### PROBLEM STATEMENT
Your answer should be an exact copy of the lines from the one containing "Task: Click the Z axis on navigation gizmo" through the last line of the records below, without any pictures.
━━━━━━
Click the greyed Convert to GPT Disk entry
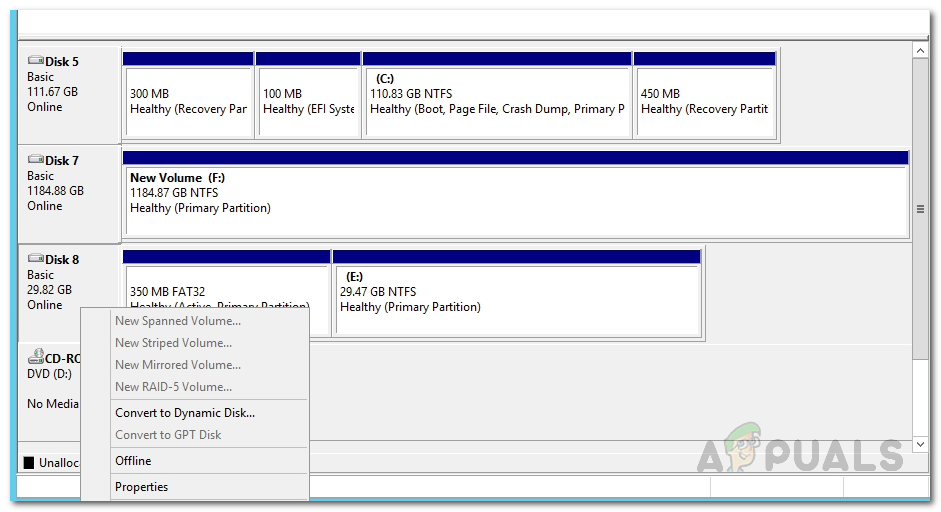941x512 pixels. (168, 435)
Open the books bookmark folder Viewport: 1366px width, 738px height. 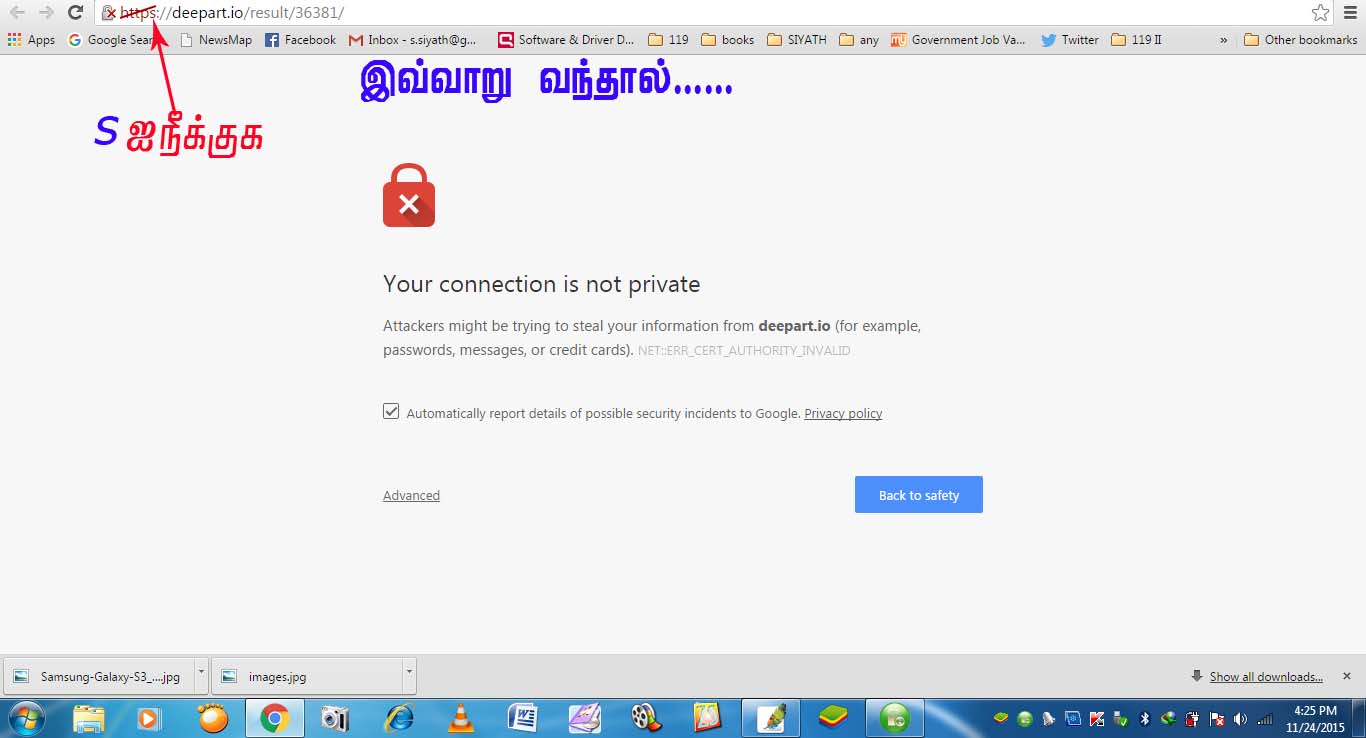728,40
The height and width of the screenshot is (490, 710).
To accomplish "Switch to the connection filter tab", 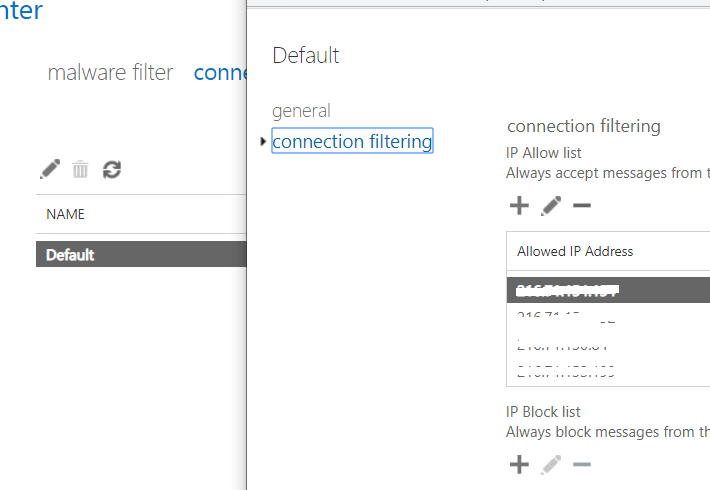I will pos(220,73).
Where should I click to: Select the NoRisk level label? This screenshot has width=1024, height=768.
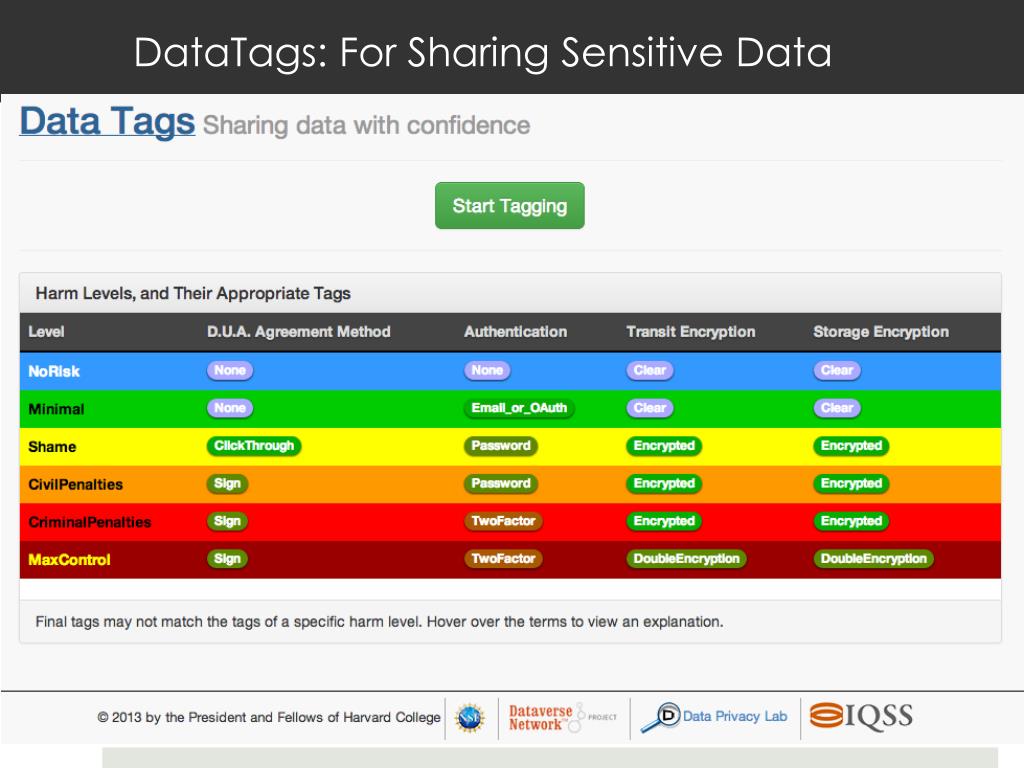[x=54, y=372]
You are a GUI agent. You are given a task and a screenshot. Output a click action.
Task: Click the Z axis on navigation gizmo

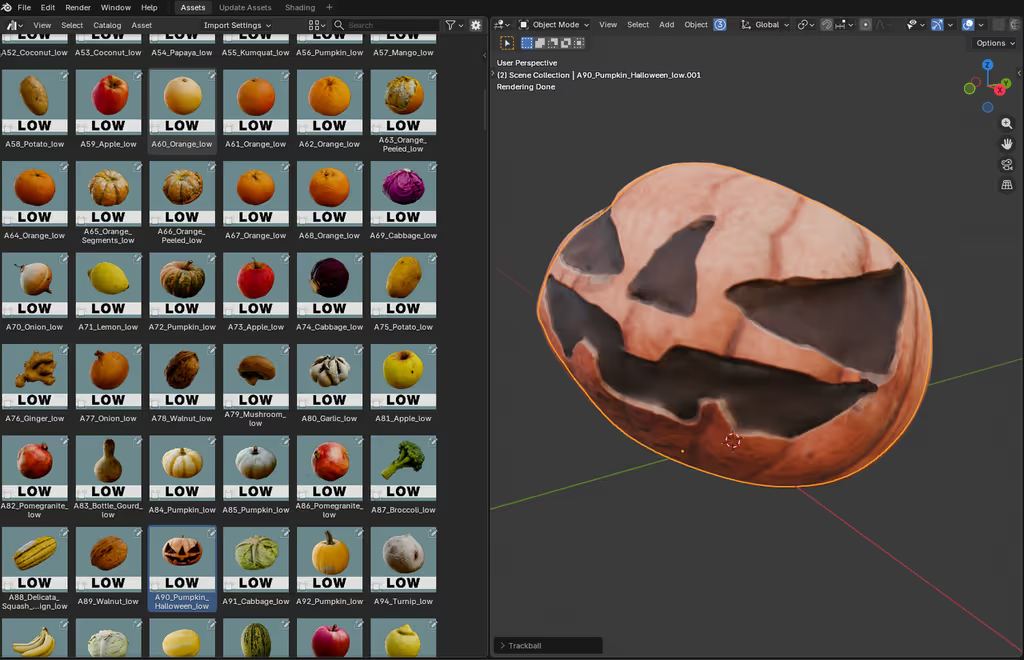tap(987, 65)
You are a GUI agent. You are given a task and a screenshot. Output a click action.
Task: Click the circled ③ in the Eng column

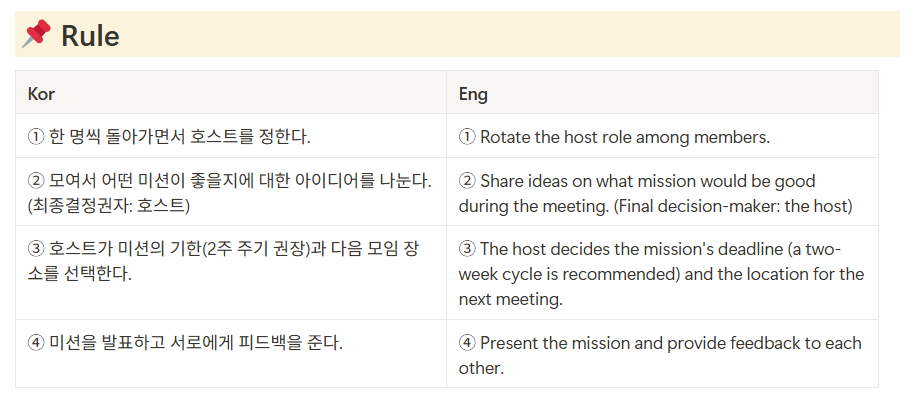(x=467, y=248)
━━━━━━
### EXERCISE RESPONSE
Task: Click the Z axis on navigation gizmo

tap(987, 65)
You are a GUI agent. You are given a task and a screenshot. Output a click action.
Task: Click the circled ③ in the Eng column

(x=467, y=248)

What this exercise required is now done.